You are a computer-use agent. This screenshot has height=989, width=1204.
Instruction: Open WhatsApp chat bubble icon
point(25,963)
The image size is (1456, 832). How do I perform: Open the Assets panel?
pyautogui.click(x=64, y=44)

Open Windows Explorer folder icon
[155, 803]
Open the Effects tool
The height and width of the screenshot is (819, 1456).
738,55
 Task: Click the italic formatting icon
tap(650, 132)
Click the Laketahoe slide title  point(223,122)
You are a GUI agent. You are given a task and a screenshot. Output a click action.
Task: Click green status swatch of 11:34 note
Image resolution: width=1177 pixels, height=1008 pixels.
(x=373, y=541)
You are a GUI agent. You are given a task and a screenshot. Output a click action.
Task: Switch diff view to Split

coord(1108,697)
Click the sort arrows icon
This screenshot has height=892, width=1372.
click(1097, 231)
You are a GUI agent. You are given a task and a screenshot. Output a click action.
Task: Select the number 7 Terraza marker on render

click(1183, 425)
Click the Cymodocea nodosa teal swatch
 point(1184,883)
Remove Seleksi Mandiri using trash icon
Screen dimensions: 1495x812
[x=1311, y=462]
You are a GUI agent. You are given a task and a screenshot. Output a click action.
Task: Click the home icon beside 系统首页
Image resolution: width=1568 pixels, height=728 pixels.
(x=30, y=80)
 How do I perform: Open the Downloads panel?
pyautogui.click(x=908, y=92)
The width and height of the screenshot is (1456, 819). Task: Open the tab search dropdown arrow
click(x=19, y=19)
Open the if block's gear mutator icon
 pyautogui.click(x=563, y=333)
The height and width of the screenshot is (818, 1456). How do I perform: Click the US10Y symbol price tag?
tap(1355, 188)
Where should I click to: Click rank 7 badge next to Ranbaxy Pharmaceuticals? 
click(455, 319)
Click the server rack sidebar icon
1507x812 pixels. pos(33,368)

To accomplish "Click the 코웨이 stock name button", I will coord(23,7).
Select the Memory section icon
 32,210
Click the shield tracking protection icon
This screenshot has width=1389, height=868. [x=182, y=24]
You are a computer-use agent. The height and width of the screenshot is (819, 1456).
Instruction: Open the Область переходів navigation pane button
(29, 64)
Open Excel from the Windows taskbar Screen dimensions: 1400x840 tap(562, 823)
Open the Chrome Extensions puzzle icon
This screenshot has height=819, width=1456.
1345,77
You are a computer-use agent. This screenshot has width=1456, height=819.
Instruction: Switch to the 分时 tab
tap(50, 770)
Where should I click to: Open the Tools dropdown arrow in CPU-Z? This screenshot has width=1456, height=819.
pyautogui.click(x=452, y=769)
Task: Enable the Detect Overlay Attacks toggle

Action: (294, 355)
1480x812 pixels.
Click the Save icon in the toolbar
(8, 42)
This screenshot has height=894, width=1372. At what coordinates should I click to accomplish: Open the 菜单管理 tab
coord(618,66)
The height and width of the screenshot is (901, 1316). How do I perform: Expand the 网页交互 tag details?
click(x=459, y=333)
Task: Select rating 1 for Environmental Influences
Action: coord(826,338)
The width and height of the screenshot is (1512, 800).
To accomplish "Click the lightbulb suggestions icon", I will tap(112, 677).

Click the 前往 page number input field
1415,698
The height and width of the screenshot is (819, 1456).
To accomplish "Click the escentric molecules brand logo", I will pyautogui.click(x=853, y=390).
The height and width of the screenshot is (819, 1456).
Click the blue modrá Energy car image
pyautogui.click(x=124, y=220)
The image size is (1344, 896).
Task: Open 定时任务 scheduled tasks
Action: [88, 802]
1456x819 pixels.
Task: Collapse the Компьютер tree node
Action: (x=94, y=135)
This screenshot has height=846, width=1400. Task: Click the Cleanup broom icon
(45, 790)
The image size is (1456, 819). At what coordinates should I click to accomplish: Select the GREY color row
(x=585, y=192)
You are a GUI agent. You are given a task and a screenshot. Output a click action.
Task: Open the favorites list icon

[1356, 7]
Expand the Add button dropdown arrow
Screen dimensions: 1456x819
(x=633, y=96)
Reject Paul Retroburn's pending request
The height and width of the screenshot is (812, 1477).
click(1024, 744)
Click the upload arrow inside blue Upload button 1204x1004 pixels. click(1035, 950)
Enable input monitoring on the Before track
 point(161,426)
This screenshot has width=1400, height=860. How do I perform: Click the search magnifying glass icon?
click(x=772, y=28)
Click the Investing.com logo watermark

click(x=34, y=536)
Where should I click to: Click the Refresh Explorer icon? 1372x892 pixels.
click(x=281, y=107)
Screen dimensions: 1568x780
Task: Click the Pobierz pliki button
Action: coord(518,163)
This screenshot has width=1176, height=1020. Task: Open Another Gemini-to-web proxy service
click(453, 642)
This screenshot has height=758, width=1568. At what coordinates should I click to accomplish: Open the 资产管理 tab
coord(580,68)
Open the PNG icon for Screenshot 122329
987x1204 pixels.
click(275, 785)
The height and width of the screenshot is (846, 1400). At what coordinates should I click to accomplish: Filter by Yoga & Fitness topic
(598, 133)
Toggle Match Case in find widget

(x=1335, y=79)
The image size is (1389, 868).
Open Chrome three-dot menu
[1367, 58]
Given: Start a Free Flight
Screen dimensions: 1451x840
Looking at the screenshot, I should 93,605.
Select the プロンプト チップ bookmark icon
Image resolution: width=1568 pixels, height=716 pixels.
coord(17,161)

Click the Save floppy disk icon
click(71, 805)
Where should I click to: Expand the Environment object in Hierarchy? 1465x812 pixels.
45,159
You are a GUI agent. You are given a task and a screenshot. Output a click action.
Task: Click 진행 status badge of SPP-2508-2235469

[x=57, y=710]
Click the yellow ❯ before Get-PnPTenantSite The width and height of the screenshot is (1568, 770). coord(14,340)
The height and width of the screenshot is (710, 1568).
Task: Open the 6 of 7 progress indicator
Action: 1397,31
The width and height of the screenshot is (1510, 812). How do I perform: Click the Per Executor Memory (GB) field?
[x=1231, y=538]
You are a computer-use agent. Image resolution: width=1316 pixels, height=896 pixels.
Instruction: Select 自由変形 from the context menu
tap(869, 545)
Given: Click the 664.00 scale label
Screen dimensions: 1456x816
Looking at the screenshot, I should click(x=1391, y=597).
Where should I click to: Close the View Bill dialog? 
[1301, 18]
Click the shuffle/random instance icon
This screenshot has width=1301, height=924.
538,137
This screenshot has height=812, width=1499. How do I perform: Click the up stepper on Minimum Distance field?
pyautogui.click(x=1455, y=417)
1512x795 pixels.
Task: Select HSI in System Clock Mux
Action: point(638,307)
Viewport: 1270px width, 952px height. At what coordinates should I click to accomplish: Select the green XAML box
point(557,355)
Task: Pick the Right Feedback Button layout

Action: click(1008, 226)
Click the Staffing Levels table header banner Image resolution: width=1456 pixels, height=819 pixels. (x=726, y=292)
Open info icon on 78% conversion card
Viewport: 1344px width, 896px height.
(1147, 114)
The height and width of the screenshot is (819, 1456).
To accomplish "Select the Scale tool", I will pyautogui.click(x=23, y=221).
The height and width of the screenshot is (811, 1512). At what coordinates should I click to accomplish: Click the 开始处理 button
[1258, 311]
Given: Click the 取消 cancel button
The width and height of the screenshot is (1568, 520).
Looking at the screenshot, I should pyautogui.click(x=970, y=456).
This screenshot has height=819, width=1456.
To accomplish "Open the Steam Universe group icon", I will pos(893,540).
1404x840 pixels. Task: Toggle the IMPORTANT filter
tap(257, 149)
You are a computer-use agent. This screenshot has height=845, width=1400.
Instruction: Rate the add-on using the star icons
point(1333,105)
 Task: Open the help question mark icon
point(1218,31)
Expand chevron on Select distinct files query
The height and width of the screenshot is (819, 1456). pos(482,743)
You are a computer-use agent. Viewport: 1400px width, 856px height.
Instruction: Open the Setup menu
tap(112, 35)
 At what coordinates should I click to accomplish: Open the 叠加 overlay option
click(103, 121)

━━━━━━━━

> [Your instructions]
Scan the data above for the word "computer", then copy every line that holds it.

> [Task output]
You are a computer-use agent. This screenshot has height=989, width=1204.
You are a computer-use agent. The height and width of the screenshot is (819, 1456).
You are a computer-use agent. This screenshot has width=1456, height=819.
You are a computer-use agent. Image resolution: width=1316 pixels, height=896 pixels.
You are a computer-use agent. This screenshot has height=845, width=1400.
You are a computer-use agent. Viewport: 1400px width, 856px height.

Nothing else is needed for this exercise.